If a line of the material holds the string "will", please copy it.

*** EXTRACTED INFORMATION ***

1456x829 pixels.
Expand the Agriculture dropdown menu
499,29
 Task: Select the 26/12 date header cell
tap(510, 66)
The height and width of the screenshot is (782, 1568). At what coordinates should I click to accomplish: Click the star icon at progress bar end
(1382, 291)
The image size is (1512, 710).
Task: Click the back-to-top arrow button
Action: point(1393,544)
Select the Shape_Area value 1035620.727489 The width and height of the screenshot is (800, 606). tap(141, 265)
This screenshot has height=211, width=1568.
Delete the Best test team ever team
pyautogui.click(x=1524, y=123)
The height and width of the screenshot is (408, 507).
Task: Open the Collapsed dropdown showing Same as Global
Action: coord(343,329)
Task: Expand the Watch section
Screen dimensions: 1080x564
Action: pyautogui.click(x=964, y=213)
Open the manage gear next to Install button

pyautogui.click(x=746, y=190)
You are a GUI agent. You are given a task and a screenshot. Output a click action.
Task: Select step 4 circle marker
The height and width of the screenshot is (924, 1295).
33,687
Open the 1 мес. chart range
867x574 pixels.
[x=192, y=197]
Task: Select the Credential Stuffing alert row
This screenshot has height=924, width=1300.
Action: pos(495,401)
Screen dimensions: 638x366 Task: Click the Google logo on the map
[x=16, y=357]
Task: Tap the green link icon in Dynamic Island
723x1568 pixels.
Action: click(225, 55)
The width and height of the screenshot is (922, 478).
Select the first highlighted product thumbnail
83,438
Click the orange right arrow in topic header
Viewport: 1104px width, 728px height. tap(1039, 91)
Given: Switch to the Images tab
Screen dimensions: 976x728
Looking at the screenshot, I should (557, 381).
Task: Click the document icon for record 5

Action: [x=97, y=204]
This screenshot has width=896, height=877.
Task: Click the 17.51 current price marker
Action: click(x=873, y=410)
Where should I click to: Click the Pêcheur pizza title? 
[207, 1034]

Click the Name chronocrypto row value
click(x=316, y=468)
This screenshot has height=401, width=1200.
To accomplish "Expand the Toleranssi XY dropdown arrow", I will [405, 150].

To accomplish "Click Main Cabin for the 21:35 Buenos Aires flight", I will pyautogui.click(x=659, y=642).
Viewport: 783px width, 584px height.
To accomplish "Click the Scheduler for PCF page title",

*** End of EXTRACTED INFORMATION ***

= TASK SOLUTION =
To accomplish "Expand the Toleranssi XY dropdown arrow", I will [405, 150].
To accomplish "Click Main Cabin for the 21:35 Buenos Aires flight", I will pyautogui.click(x=659, y=642).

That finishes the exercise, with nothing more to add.